Yeah, right. I’m not that cool.
What you just read is a quaint tale that is nothing like what happens to me when I get spastic in public. It is not the dainty trembling of a cup on a saucer. It is more like dropping a small pitcher of sweet tea. I do worry about arm drops. It is often a quick and painful muscle spasm that results in an unconscious *ouch* that others clearly can hear. There is no mistaking who made the sound: me!
Fear and shame
Unlike many people living with multiple sclerosis, my spasticity is primarily in my arms and shoulders. My symptoms include arm drops, finger, trembles, and sudden stiffening of my limbs. An arm locked in place can mean minutes of avoiding any bodily movement, because it results in intense pain. I have to play wax figurine until my muscles decide to relax.
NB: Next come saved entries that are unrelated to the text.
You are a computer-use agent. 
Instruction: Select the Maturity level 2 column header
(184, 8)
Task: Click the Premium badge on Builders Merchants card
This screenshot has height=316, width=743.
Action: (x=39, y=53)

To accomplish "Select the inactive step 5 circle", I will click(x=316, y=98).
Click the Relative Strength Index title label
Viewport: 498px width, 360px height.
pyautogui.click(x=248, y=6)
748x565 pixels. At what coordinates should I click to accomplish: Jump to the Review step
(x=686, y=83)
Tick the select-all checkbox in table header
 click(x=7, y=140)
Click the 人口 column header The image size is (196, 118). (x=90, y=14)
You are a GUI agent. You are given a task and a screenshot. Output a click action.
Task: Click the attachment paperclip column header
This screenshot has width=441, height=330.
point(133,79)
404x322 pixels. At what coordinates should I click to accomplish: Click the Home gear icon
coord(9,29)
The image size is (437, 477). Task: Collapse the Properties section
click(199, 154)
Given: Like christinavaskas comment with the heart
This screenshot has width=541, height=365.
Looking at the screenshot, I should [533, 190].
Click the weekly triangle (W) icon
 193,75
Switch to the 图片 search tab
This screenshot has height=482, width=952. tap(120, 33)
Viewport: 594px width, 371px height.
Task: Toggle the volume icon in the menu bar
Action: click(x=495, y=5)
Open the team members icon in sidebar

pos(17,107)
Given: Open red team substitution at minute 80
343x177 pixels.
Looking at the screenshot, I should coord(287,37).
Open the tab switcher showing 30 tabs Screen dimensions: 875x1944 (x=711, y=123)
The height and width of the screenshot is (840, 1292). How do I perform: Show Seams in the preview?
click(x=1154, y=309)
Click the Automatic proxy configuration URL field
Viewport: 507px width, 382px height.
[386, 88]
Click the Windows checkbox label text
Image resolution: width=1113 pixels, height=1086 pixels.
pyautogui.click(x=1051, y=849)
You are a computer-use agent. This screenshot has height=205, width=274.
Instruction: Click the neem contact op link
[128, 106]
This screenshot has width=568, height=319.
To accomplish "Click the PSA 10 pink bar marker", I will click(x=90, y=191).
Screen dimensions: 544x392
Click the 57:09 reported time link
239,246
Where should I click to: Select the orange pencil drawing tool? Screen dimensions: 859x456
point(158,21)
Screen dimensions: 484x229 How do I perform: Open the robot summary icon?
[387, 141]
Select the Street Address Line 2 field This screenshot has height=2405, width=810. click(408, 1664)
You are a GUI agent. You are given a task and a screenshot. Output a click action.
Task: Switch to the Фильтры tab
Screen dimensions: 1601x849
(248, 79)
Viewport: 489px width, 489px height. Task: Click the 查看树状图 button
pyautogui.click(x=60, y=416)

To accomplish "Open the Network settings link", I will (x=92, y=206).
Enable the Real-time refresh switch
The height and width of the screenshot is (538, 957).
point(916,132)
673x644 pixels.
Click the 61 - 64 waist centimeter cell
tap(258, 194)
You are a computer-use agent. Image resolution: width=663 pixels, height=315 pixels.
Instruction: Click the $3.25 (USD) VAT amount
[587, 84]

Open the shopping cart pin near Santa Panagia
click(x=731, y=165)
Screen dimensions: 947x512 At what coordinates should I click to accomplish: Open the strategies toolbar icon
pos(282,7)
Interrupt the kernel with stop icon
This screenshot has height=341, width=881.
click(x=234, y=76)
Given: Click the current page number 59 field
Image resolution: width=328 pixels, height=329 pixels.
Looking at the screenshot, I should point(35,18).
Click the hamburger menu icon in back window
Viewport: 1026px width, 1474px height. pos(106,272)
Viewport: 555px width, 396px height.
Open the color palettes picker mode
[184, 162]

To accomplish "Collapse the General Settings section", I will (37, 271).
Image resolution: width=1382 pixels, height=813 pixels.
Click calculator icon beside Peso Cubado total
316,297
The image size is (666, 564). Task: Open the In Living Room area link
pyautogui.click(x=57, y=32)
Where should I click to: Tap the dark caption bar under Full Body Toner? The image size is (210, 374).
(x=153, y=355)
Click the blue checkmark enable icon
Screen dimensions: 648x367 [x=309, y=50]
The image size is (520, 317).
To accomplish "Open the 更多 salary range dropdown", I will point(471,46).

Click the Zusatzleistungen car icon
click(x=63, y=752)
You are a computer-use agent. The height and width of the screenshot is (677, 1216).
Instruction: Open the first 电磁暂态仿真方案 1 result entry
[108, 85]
Simply thinking about that happening while waiting in line or during a quiet moment in a film made me fearful.
When I say fear, I do not mean the heart-pounding fear you experience during a horror movie or the adrenaline rush of a roller coaster. Instead, it’s a quieter, indirect feeling that sneaks up on you. For me, it is the what ifs and the running endless scenarios through my head. These mental gymnastics also come along with another sensation.
Shame is an unwarranted and unfair judgement that we can spring on ourselves. It is a common feeling that can come with having a chronic illness. When symptoms of MS rear their heads in public, they call attention to me that I don’t want. I have felt embarrassed more than once because that dropped popcorn calls me as having something “wrong.”
Picking my battles
When I was first diagnosed, the fear of experiencing a painful spastic episode was not on my mind. I did get tiny arm drops occasionally. It was minor and fairly rare. As my symptoms progressed and my issues were more apparent, I began to fear having a public incident. It was as much for any companions as much for myself. I love my friends and family. I am fortunate to have a teeny tiny village. Although I know they don’t care, my pride has kept me from going to a few events.
Rather than run from every situation or charge outside in full battle mode, I decided to allow myself some kindness. I have fear and shame around public displays of MS pain. I know that I cannot control what my body decides to do in any moment. I am completely okay with that at home. I am not 100 percent there on the public end, but I do try to take fear and shame less into account when making my decisions. The less that I press myself, the less I stress myself.
How do you cope with public displays of MS pain?